====== The records ======
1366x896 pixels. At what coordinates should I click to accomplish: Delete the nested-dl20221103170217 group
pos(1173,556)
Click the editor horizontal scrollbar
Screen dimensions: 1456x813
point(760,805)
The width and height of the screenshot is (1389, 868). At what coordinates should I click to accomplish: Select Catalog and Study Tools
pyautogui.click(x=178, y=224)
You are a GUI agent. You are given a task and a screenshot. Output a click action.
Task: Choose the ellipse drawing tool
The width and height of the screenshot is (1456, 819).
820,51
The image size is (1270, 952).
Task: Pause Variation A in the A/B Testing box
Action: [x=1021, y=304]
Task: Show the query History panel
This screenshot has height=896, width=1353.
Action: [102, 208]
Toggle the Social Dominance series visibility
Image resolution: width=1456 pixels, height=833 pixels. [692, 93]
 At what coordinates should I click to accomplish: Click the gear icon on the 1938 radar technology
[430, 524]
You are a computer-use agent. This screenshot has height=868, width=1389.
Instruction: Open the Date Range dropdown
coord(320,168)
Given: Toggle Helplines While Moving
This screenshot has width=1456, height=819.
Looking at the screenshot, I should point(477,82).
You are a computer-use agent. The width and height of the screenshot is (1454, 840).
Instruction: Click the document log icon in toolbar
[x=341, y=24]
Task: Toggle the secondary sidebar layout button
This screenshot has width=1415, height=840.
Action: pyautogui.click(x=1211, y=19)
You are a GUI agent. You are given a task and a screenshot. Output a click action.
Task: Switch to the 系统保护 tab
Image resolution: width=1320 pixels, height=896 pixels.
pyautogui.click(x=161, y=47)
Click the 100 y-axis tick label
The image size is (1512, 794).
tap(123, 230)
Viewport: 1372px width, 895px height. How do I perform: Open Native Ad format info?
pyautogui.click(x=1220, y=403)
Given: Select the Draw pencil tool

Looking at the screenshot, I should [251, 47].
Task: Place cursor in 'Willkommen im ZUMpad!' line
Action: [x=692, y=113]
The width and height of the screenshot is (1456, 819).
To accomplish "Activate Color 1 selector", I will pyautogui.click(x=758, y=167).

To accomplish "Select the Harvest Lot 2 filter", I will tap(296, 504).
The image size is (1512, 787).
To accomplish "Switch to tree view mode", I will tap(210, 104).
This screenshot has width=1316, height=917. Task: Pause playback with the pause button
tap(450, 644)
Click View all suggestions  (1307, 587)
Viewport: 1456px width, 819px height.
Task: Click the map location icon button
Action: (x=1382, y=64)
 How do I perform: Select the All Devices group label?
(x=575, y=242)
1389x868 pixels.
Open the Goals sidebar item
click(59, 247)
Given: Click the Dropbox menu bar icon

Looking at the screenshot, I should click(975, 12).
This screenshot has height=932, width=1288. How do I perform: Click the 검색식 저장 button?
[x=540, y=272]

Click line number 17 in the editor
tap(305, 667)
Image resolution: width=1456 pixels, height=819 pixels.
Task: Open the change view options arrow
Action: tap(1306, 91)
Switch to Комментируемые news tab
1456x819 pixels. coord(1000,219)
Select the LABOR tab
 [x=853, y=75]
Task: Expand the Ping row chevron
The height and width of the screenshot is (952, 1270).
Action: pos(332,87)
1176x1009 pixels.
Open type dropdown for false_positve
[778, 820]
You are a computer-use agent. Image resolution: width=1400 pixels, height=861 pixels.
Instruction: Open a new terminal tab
======
• [Task description]: Reproduce the entries so that each line reads exactly as it did before.

• [Solution to this task]:
1366x896 pixels. At what coordinates should I click to accomplish: Delete the nested-dl20221103170217 group
pos(1173,556)
Click the editor horizontal scrollbar
Screen dimensions: 1456x813
point(760,805)
The width and height of the screenshot is (1389, 868). At what coordinates should I click to accomplish: Select Catalog and Study Tools
pyautogui.click(x=178, y=224)
You are a GUI agent. You are given a task and a screenshot. Output a click action.
Task: Choose the ellipse drawing tool
The width and height of the screenshot is (1456, 819).
820,51
The image size is (1270, 952).
Task: Pause Variation A in the A/B Testing box
Action: [x=1021, y=304]
Task: Show the query History panel
This screenshot has height=896, width=1353.
Action: [102, 208]
Toggle the Social Dominance series visibility
Image resolution: width=1456 pixels, height=833 pixels. [692, 93]
 At what coordinates should I click to accomplish: Click the gear icon on the 1938 radar technology
[430, 524]
You are a computer-use agent. This screenshot has height=868, width=1389.
Instruction: Open the Date Range dropdown
coord(320,168)
Given: Toggle Helplines While Moving
This screenshot has width=1456, height=819.
Looking at the screenshot, I should point(477,82).
You are a computer-use agent. The width and height of the screenshot is (1454, 840).
Instruction: Click the document log icon in toolbar
[x=341, y=24]
Task: Toggle the secondary sidebar layout button
This screenshot has width=1415, height=840.
Action: pyautogui.click(x=1211, y=19)
You are a GUI agent. You are given a task and a screenshot. Output a click action.
Task: Switch to the 系统保护 tab
Image resolution: width=1320 pixels, height=896 pixels.
pyautogui.click(x=161, y=47)
Click the 100 y-axis tick label
The image size is (1512, 794).
tap(123, 230)
Viewport: 1372px width, 895px height. How do I perform: Open Native Ad format info?
pyautogui.click(x=1220, y=403)
Given: Select the Draw pencil tool

Looking at the screenshot, I should [251, 47].
Task: Place cursor in 'Willkommen im ZUMpad!' line
Action: [x=692, y=113]
The width and height of the screenshot is (1456, 819).
To accomplish "Activate Color 1 selector", I will pyautogui.click(x=758, y=167).

To accomplish "Select the Harvest Lot 2 filter", I will tap(296, 504).
The image size is (1512, 787).
To accomplish "Switch to tree view mode", I will tap(210, 104).
This screenshot has width=1316, height=917. Task: Pause playback with the pause button
tap(450, 644)
Click View all suggestions  (1307, 587)
Viewport: 1456px width, 819px height.
Task: Click the map location icon button
Action: (x=1382, y=64)
 How do I perform: Select the All Devices group label?
(x=575, y=242)
1389x868 pixels.
Open the Goals sidebar item
click(59, 247)
Given: Click the Dropbox menu bar icon

Looking at the screenshot, I should click(975, 12).
This screenshot has height=932, width=1288. How do I perform: Click the 검색식 저장 button?
[x=540, y=272]

Click line number 17 in the editor
tap(305, 667)
Image resolution: width=1456 pixels, height=819 pixels.
Task: Open the change view options arrow
Action: tap(1306, 91)
Switch to Комментируемые news tab
1456x819 pixels. coord(1000,219)
Select the LABOR tab
 [x=853, y=75]
Task: Expand the Ping row chevron
The height and width of the screenshot is (952, 1270).
Action: pos(332,87)
1176x1009 pixels.
Open type dropdown for false_positve
[778, 820]
You are a computer-use agent. Image resolution: width=1400 pixels, height=861 pixels.
Instruction: Open a new terminal tab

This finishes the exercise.